● **Text provided**:
=-=-=-=-=
Pathway diagrams from PubMed and World Wide Web contain valuable highly curated information difficult to reach without specialized tools. There is currently no search engine or tool that can analyse pathway images, extract their pathway components (genes, proteins, cells, organs, etc.), and indicate their relationships.
We present a resource of pathway diagrams retrieved from article and web-page images through optical character recognition (OCR), in conjunction with data-mining and data integration methods. The recognized pathways are integrated into the BiologicalNetworks research environment linking them to a wealth of data available in the IntegromeDB knowledgebase, which integrates data from >100 public data sources and the biomedical literature. Multiple search and analytical tools are available that allow the recognized cellular pathways, molecular networks and cell/tissue/organ diagrams to be studied in the context of integrated knowledge, experimental data and the literature.
We scanned a collection of >150 journals, 50,000 articles, and 150,000 figures (new articles are downloaded daily) available in PubMed Central and World Wide Web. The downloaded figures are stored on a remote server and the Lucene open-source search engine is used to index, retrieve, and rank the image text descriptions (using the default statistical ranking). In case of publication, the image description is the image legend, whereas in the case of a web page, the specifically designed algorithm retrieves the most appropriate description from the web page text surrounding the image. Image publication date and source journal are stored as separate fields that can also be used to sort the results. The constantly growing ‘Imaging Pathways’ repository currently contains 1,025 pathways, which is more than in any existing public repositories, e.g. BioCarta contains 354 and the KEGG contains 345 reference pathways. Taking into account that BiologicalNetworks’ back-end database IntegromeDB integrates Reactome, KEGG, BioCarta, NCI-Nature pathways, WikiPathways and HumanCyc this makes the BiologicalNetworks the richest compendium of currently available pathways.
=-=-=-=-=
● **Work task**: In the text on pathway diagrams, how many pathways does the "Imaging Pathways" repository currently contain?

[Dataset records]
=-=-=-=-=
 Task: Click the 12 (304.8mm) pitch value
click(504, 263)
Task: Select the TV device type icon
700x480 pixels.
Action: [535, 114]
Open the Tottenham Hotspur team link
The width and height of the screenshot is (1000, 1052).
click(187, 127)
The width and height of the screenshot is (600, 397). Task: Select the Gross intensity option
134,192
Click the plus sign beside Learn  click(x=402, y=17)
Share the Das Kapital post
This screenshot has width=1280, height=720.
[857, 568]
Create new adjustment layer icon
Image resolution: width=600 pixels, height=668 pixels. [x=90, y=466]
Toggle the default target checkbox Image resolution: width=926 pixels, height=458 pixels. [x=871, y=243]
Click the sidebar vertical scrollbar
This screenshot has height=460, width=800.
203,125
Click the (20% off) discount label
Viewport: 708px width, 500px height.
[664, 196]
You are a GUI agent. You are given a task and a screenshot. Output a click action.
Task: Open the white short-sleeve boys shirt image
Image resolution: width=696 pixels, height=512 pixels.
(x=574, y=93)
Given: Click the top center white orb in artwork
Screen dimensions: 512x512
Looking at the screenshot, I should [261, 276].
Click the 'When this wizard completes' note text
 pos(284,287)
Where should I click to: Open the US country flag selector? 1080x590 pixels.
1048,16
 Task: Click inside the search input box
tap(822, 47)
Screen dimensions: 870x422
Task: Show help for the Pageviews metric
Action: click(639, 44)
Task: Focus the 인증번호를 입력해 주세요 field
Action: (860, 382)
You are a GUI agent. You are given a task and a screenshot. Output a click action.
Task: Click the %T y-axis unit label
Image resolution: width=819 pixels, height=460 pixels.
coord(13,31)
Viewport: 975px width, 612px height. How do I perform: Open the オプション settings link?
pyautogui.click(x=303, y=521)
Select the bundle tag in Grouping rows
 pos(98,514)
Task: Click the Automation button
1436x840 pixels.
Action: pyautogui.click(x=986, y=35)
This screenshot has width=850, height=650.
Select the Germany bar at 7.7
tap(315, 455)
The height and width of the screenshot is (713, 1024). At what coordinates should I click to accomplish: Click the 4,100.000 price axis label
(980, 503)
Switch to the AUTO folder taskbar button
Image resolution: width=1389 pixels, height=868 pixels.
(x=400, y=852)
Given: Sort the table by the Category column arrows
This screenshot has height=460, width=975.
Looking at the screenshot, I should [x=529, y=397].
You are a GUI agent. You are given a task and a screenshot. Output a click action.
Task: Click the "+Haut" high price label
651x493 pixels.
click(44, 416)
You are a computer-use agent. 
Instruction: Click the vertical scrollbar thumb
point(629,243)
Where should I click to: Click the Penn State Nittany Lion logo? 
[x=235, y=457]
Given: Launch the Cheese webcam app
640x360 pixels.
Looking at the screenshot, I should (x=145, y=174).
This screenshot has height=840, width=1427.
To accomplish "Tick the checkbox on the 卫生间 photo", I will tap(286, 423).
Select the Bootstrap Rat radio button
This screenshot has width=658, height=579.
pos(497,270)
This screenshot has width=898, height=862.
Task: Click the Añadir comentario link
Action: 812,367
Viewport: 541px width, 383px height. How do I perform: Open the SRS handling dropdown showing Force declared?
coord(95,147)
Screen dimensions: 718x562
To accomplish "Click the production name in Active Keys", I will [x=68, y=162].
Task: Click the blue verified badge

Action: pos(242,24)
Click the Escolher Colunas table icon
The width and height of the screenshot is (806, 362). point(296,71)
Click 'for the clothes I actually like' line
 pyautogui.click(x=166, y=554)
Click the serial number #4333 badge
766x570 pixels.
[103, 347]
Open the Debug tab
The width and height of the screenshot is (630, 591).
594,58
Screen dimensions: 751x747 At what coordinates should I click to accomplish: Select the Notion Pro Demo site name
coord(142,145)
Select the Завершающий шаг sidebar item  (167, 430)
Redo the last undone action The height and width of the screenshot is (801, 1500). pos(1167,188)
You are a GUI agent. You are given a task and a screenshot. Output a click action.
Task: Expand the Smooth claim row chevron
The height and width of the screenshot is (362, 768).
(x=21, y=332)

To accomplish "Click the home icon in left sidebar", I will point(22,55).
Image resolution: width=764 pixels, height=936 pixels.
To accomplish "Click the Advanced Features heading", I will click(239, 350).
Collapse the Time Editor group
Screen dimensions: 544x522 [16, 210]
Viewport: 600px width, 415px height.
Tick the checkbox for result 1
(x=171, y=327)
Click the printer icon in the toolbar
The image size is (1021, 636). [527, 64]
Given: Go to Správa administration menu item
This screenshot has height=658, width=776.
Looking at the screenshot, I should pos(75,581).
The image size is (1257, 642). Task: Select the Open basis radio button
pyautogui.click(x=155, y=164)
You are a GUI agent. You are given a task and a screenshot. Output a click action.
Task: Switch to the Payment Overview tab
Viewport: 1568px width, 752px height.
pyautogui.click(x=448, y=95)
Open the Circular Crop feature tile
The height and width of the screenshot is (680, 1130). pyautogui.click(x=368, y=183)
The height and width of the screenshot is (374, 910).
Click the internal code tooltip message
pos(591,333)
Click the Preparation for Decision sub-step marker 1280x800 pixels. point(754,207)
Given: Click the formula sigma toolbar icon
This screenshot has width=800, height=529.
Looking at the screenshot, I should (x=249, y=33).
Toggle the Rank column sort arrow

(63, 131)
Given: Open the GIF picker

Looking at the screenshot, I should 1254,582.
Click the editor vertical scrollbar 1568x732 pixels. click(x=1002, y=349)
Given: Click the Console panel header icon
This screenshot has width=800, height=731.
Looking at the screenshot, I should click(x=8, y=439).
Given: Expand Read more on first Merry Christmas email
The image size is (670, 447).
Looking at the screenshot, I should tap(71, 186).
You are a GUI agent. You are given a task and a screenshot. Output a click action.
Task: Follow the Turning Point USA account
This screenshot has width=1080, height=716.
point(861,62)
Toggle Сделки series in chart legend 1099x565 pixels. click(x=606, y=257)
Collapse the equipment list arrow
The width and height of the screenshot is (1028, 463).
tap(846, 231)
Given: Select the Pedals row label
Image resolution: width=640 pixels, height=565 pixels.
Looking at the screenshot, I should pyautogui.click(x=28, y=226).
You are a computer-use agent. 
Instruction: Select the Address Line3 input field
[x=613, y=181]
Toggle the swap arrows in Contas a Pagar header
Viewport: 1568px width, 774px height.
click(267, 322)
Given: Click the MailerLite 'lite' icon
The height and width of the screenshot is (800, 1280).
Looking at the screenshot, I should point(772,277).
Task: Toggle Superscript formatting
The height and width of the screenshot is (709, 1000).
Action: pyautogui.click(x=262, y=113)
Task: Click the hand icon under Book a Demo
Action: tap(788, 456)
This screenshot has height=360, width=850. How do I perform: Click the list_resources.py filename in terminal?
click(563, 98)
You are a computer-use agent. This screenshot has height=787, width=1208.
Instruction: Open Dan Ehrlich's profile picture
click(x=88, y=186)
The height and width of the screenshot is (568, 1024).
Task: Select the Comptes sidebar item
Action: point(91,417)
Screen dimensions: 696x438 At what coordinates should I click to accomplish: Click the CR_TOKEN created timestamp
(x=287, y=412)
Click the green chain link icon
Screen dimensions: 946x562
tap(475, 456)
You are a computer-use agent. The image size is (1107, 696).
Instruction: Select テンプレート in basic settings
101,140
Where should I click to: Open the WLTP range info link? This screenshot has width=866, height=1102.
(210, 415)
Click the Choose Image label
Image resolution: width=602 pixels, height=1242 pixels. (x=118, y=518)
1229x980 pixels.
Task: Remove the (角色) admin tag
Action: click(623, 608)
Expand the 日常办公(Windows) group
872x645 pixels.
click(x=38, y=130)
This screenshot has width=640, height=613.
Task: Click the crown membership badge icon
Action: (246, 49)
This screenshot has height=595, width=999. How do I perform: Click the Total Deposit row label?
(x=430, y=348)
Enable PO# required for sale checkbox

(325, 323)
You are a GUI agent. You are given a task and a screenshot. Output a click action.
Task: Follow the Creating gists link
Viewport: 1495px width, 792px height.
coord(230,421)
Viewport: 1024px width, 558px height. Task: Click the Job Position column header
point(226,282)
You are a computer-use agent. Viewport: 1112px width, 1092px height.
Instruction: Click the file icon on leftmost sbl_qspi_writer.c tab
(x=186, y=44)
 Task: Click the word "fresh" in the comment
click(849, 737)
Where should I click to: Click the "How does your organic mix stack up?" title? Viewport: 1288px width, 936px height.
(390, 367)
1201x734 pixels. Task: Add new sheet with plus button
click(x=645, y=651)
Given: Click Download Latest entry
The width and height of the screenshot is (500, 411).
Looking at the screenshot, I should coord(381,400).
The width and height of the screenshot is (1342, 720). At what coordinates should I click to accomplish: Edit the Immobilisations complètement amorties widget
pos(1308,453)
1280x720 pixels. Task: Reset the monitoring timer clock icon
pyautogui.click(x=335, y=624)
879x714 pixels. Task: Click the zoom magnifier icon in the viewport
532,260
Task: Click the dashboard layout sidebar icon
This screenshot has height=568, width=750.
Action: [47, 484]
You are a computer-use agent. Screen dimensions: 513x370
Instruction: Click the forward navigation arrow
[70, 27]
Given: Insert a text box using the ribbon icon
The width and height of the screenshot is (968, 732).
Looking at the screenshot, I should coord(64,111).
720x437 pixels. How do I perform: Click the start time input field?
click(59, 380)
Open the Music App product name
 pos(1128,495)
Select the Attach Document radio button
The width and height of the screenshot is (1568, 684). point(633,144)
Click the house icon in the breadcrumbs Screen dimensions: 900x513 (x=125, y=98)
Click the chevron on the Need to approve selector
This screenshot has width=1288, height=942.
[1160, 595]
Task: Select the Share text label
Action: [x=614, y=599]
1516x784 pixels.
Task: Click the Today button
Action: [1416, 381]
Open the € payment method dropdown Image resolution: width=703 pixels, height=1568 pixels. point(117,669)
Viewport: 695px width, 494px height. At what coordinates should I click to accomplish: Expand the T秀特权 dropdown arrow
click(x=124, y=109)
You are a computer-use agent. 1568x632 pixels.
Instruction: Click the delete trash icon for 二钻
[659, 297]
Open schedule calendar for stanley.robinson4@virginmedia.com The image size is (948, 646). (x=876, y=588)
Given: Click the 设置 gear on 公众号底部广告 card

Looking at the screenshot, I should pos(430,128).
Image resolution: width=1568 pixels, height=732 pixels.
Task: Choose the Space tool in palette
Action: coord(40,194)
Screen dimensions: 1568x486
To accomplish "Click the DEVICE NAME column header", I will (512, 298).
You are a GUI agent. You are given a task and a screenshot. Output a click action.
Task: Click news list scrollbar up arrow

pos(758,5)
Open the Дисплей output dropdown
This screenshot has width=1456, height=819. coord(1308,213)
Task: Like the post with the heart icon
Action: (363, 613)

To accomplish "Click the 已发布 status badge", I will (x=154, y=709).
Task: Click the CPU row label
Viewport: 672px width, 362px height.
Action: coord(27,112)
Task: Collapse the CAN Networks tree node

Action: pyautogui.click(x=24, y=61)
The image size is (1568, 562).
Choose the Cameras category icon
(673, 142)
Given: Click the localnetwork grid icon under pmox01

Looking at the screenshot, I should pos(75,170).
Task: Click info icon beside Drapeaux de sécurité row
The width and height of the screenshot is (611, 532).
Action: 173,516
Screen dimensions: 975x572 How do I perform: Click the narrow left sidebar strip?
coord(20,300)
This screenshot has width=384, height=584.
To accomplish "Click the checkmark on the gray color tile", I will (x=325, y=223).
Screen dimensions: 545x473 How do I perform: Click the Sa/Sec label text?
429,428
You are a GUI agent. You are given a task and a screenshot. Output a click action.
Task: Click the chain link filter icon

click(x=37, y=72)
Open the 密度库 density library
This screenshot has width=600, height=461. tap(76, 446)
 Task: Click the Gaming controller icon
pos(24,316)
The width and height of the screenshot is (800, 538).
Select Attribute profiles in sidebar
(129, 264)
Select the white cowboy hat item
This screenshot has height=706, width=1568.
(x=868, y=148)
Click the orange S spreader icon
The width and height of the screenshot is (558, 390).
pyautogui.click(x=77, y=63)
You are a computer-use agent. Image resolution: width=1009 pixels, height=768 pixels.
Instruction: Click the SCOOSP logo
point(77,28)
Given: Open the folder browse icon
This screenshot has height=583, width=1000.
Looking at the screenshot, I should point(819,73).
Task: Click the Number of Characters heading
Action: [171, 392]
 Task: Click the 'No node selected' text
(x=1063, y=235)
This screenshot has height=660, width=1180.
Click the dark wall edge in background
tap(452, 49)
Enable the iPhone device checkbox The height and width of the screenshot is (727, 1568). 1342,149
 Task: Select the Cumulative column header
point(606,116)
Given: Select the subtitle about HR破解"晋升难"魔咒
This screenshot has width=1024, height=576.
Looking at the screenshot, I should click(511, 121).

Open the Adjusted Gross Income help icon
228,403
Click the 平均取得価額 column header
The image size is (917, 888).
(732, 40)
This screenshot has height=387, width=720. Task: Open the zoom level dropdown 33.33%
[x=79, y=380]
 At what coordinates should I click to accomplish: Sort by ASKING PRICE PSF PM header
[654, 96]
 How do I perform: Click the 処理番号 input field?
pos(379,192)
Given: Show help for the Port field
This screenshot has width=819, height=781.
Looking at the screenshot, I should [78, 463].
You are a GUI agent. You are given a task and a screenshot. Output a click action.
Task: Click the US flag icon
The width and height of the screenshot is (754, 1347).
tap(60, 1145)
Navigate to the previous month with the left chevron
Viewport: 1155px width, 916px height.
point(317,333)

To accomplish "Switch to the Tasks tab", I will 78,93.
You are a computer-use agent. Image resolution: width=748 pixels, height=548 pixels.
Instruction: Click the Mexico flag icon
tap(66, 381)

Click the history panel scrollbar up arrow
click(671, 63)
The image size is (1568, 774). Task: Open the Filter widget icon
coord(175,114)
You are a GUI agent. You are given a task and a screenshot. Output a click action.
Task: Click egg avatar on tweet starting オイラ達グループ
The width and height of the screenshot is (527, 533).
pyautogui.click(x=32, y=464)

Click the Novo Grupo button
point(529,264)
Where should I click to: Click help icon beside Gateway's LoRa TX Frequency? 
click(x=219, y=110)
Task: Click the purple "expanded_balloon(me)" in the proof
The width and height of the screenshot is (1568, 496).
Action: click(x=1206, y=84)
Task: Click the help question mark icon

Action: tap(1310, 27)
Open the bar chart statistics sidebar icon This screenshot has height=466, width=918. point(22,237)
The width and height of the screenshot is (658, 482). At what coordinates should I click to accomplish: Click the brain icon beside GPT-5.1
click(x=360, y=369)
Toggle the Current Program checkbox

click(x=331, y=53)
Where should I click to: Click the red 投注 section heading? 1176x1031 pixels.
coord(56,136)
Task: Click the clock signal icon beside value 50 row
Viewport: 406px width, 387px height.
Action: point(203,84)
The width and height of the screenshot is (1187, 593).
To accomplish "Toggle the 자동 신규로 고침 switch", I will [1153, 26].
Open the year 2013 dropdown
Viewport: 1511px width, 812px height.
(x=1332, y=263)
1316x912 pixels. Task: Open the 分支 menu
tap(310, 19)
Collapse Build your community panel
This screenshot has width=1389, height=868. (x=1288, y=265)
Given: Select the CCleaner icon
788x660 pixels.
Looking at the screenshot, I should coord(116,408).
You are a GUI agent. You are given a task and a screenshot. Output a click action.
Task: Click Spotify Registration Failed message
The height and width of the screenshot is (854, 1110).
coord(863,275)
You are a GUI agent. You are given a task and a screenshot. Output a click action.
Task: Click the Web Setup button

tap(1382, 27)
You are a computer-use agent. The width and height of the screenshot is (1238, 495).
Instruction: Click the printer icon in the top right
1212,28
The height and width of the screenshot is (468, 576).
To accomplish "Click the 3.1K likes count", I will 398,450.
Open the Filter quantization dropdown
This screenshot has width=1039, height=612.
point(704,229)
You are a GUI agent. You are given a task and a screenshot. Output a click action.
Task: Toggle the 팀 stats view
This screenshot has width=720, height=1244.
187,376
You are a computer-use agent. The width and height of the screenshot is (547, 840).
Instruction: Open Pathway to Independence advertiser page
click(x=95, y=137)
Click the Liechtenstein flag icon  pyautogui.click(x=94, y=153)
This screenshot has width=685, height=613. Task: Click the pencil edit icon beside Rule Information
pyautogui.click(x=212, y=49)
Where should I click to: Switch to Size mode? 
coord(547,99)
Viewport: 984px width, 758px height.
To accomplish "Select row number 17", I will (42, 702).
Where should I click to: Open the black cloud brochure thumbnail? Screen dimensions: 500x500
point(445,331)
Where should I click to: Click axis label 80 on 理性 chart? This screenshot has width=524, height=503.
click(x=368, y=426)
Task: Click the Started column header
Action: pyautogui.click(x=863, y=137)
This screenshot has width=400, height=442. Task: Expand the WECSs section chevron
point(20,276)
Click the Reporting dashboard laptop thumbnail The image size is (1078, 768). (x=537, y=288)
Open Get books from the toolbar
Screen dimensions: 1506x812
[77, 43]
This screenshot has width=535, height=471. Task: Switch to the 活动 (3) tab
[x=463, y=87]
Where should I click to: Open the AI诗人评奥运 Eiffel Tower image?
=-=-=-=-=
● **Answer to the exercise**: 1,025 pathways